Statenvertaling

Richteren 2:1-17 Statenvertaling (SV1750)

1. En een Engel des HEEREN kwam opwaarts van Gilgal tot Bochim, en Hij zeide: Ik heb ulieden uit Egypte opgevoerd, en u gebracht in het land, dat Ik uw vaderen gezworen heb, en gezegd: Ik zal Mijn verbond met ulieden niet verbreken in eeuwigheid.

2. En ulieden aangaande, gij zult geen verbond maken met de inwoners dezes lands; hun altaren zult gij afbreken. Maar gij zijt Mijner stem niet gehoorzaam geweest; waarom hebt gij dit gedaan?

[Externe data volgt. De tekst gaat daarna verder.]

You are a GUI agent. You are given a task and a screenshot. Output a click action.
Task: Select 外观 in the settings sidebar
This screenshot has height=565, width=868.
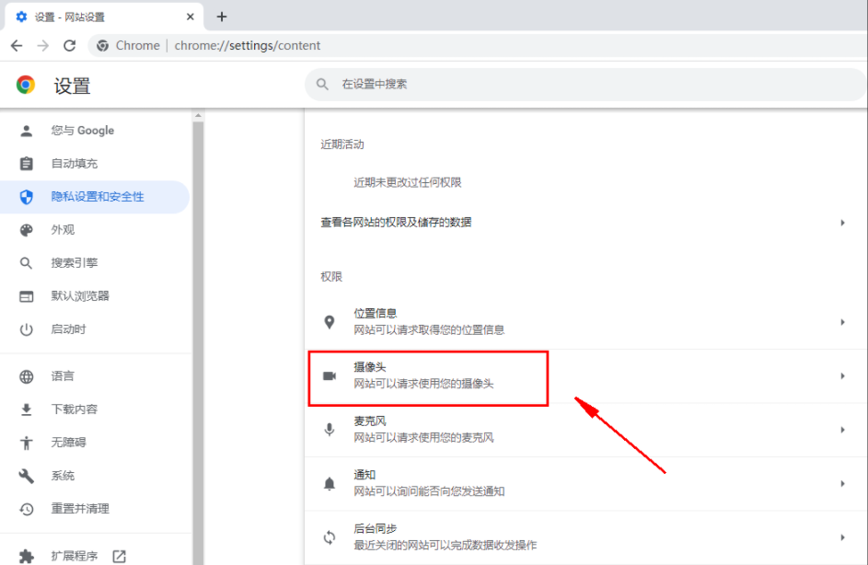pos(63,230)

3. Daarom heb Ik ook gezegd: Ik zal hen voor uw aangezicht niet uitdrijven; maar zij zullen u aan de zijden zijn, en hun goden zullen u tot een strik zijn.

4. En het geschiedde, als de Engel des HEEREN deze woorden tot alle kinderen Israels gesproken had, zo hief het volk zijn stem op en weende.

5. Daarom noemden zij den naam dier plaats Bochim; en zij offerden aldaar den HEERE.

6. Als Jozua het volk had laten gaan, zo waren de kinderen Israels heengegaan, een ieder tot zijn erfdeel, om het land erfelijk te bezitten.

7. En het volk diende den HEERE, al de dagen van Jozua, en al de dagen der oudsten, die lang geleefd hadden na Jozua; die gezien hadden al dat grote werk des HEEREN, dat Hij aan Israel gedaan had.

8. Maar als Jozua, de zoon van Nun, de knecht des HEEREN, gestorven was, honderd en tien jaren oud zijnde;

9. En zij hem begraven hadden in de landpale zijns erfdeels, te Timnath-heres, op een berg van Efraim, tegen het noorden van den berg Gaas;

10. En al datzelve geslacht ook tot zijn vaderen vergaderd was; zo stond er een ander geslacht na hen op, dat den HEERE niet kende, noch ook het werk, dat Hij aan Israel gedaan had.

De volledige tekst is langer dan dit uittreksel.